There is also meal time. I don’t care if it’s a State Dinner, these days everyone I know puts their smartphone next to their dinner plate as though it’s required in order to complete the place setting. Then they answer it if it rings as if the living breathing human beings sitting there don’t exist.
For example, I could be in midsentence, “Yes, the doctor doesn’t think I’ll make it because I have terminal . . . .” RRRINNGG. Before I can form the first letter of my ailment, up goes my dining companion’s finger as a polite way to get me to shut up while they “take the call.” Then I sit there like an idiot. I might as well already be dead.
Occasionally, in this situation, I’ll pull out my own smartphone and start texting myself. I don’t want to look like some loser with nothing to do. What I’m forgetting is that when I text someone else, I’m furthering the never ending chain where the person I text is now probably having to throw up her finger to shut up her dining companion in order to answer me. On and on and on it goes.
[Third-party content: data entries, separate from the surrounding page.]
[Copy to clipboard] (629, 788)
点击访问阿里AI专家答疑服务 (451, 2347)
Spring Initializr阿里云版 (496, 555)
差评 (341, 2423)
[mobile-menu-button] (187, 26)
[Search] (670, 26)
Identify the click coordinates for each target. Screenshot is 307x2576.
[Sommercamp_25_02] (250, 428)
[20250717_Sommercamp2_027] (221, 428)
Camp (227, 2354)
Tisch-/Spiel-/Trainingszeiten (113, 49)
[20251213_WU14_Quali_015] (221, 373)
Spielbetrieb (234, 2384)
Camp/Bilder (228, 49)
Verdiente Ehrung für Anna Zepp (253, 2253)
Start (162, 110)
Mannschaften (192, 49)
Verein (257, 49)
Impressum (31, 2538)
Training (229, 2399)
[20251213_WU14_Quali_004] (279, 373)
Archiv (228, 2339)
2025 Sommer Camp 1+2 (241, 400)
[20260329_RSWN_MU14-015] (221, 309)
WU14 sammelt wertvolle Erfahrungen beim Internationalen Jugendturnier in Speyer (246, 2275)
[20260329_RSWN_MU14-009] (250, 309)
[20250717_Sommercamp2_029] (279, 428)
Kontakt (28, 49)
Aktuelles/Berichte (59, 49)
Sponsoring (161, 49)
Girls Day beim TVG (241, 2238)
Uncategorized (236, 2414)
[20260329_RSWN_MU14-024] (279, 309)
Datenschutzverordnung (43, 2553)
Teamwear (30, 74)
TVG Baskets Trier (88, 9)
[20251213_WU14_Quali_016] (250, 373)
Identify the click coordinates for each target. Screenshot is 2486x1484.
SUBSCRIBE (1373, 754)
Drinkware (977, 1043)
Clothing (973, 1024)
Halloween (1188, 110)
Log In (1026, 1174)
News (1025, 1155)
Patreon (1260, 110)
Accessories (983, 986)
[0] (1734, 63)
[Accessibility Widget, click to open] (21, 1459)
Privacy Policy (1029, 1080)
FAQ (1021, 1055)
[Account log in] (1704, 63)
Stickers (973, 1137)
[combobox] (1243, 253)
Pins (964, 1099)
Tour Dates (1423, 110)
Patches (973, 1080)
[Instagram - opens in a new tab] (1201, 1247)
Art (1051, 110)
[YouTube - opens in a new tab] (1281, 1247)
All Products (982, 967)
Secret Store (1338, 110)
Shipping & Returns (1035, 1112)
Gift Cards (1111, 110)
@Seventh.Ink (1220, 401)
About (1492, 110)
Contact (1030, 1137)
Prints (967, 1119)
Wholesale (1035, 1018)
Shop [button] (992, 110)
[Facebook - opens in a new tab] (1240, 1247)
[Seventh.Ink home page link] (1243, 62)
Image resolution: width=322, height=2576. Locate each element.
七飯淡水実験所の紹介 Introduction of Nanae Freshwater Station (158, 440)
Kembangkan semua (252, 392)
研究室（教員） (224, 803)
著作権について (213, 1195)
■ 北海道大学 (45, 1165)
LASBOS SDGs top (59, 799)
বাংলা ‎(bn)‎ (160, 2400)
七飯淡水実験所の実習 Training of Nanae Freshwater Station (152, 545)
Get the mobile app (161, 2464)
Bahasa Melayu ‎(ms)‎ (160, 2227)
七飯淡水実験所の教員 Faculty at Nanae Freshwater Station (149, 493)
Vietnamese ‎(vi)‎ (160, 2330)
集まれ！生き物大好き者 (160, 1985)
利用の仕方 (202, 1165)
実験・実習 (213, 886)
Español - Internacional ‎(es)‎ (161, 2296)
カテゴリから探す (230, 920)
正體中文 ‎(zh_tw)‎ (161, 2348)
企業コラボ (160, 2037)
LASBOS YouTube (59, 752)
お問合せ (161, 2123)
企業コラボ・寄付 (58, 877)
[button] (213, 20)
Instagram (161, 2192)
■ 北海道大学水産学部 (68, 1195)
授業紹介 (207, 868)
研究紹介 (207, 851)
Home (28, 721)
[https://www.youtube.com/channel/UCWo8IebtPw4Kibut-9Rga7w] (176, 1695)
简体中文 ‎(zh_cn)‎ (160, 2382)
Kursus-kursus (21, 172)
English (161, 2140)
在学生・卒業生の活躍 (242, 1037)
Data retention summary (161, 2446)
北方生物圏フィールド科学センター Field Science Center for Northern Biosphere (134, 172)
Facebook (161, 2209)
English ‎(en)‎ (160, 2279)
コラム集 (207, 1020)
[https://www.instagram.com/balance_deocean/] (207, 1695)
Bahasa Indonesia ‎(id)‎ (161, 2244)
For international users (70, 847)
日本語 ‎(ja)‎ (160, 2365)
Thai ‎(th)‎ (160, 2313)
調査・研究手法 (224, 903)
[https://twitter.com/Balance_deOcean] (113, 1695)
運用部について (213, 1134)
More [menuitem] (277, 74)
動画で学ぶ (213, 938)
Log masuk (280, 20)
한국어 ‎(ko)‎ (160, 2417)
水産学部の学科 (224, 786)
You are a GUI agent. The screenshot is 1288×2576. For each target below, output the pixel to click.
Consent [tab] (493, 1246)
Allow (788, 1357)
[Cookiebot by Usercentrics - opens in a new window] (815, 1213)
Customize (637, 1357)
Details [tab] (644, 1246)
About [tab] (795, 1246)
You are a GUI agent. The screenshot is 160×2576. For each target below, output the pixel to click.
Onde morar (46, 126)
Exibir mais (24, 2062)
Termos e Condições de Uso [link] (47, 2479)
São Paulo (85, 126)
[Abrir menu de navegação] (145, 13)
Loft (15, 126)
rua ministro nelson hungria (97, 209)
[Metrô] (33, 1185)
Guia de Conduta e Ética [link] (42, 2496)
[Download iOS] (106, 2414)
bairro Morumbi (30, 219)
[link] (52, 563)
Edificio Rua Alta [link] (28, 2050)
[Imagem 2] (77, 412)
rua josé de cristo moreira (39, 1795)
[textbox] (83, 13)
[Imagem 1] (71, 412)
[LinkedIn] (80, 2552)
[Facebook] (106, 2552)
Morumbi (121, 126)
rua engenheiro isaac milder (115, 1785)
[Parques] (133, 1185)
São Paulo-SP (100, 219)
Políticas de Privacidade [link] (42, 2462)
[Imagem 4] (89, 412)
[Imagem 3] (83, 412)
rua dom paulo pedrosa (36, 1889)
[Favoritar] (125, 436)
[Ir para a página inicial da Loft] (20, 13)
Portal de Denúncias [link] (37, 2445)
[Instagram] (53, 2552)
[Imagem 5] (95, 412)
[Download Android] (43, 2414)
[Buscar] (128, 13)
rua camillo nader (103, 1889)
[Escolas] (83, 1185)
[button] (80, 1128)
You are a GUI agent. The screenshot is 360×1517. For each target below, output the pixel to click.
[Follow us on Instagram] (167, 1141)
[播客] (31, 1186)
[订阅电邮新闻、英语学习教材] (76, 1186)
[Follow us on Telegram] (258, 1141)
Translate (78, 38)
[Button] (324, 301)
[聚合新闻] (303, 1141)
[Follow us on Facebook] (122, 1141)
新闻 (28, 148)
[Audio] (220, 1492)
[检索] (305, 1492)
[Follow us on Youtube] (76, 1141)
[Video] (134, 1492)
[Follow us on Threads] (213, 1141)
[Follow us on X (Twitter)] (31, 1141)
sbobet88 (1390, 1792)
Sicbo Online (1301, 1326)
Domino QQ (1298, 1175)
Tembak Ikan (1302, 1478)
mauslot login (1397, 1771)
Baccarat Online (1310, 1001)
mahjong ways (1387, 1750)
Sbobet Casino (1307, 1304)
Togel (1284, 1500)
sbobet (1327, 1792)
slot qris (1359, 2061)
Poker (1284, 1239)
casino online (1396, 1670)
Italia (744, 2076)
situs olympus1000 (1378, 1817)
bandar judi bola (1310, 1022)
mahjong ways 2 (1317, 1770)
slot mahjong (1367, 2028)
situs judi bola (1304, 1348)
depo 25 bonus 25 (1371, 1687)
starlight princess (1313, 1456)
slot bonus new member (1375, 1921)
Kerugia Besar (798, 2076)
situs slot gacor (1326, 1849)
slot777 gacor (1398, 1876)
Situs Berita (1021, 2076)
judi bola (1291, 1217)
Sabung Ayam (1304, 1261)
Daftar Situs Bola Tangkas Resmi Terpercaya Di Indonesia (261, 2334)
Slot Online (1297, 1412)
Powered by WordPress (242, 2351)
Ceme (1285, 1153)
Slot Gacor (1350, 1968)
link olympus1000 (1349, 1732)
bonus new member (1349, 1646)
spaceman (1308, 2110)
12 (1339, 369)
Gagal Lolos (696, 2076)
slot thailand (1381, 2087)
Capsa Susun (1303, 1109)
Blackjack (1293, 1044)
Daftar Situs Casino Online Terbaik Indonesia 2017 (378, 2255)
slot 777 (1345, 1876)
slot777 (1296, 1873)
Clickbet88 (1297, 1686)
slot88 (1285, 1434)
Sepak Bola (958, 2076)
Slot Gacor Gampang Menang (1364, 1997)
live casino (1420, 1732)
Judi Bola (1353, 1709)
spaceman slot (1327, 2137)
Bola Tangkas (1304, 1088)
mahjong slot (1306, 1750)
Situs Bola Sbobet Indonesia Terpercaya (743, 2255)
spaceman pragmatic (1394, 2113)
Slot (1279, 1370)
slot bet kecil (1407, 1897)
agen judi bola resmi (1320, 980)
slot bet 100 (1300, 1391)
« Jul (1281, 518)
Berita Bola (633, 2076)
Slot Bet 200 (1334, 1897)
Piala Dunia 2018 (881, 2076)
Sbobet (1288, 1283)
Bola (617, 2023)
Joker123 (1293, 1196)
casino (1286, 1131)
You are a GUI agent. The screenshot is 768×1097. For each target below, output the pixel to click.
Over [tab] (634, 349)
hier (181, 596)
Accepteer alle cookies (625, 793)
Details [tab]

Besides assuming to be constantly available to the entire world, there is also the strange etiquette associated with these devices. For example, there is no good way to end a text without risking being rude. Sometimes, I’ll be texting someone and they’ll just disappear.
“What happened?” I wonder, “Did I say something they didn’t like? Are they mad at me? Did they just get run over by a truck because they were texting me from the crosswalk and they weren’t paying attention?”
At the very least, I think there should be an internationally recognized acronym for “I’m not texting you anymore but no hard feelings.”
So many sci-fi books and movies predict a time when robots and computers defeat the human race. Since I can’t possibly see any of us ever giving up these devices, I’d say that day has already come.